Screenshot grounding data:

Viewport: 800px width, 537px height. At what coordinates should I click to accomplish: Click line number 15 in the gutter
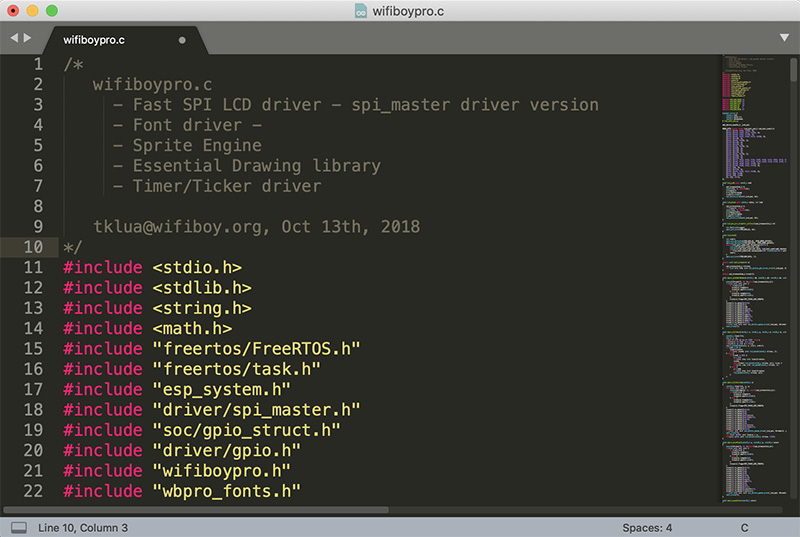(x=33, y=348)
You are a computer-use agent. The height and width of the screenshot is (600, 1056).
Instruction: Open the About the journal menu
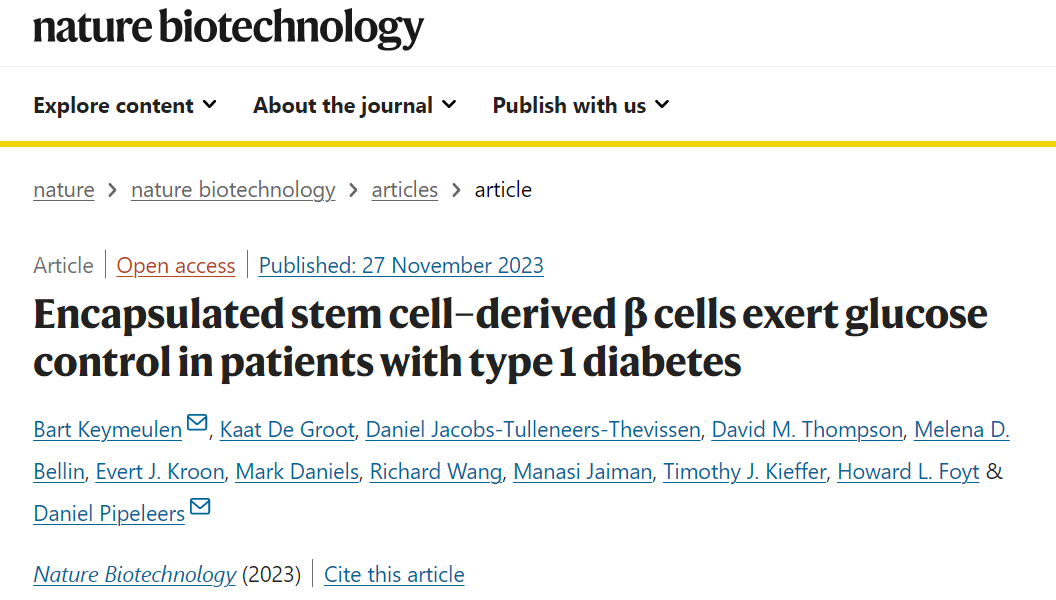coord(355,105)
--
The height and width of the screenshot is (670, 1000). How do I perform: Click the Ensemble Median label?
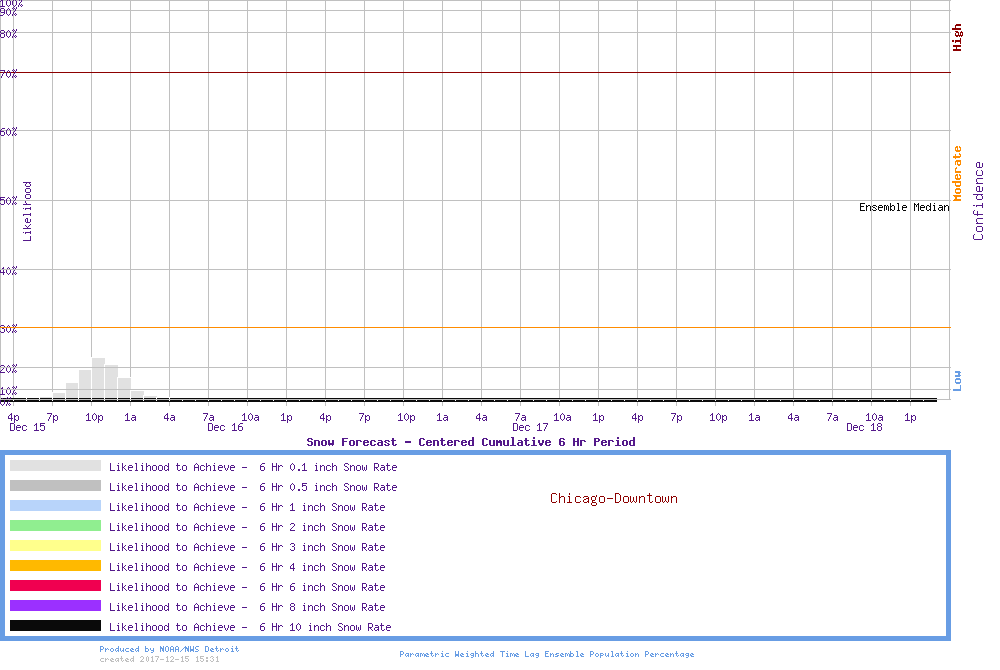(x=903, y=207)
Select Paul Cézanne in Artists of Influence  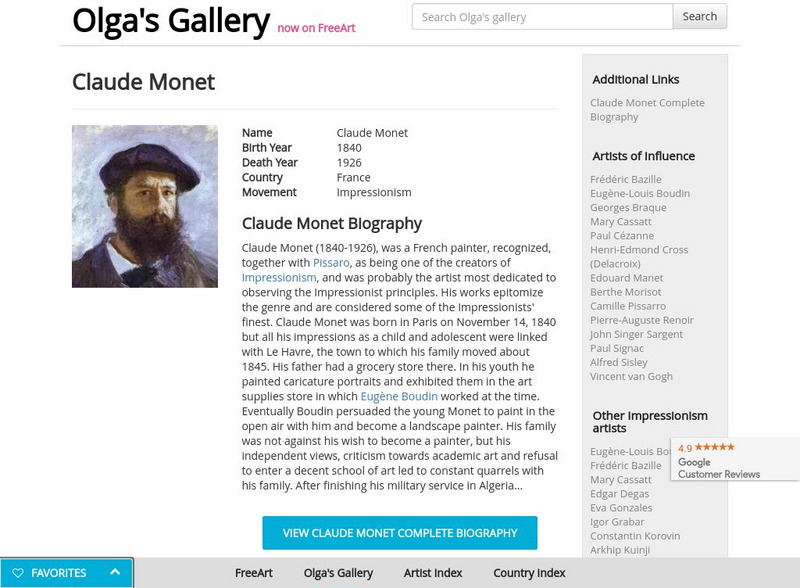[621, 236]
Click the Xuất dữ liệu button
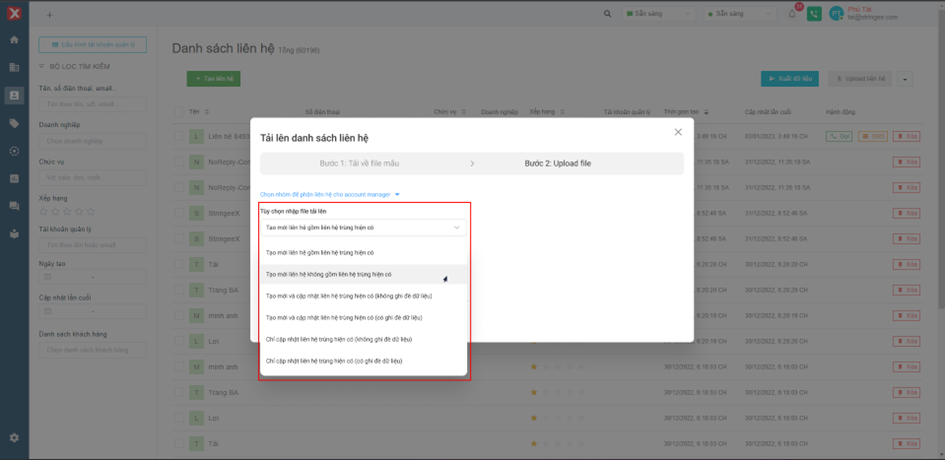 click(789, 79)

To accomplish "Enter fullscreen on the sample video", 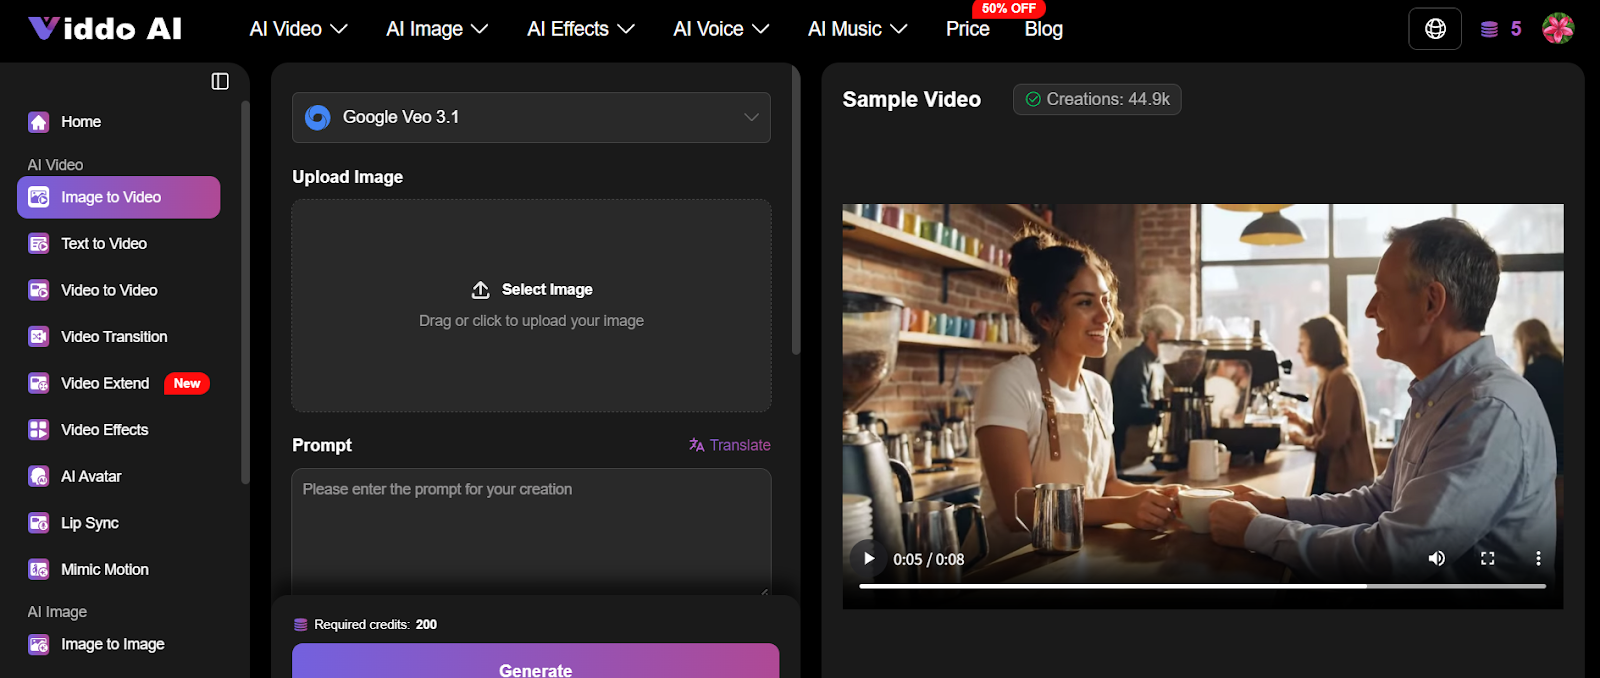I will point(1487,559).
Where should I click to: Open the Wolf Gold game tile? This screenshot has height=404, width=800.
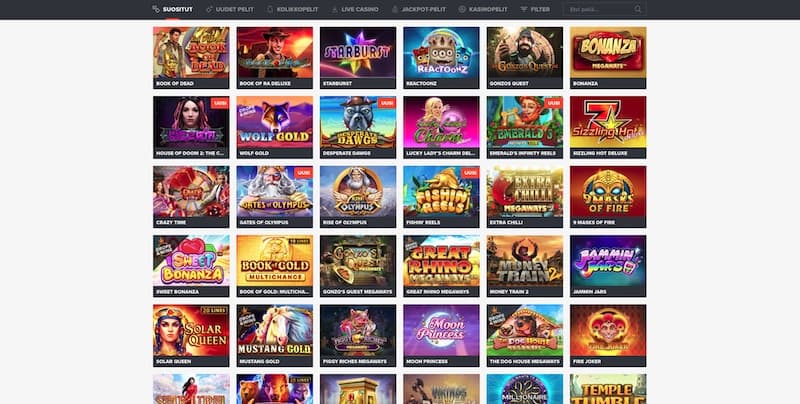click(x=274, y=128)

## What is required
Copy word for word the lines of the records above from the one with "Viewport: 800px width, 537px" up to and including the one with "You are a computer-use". Skip the pictures.

## Answer to this task
Viewport: 800px width, 537px height. At what coordinates should I click to accomplish: Click line number 15 in the gutter
(x=33, y=348)
You are a computer-use agent. The height and width of the screenshot is (600, 1056).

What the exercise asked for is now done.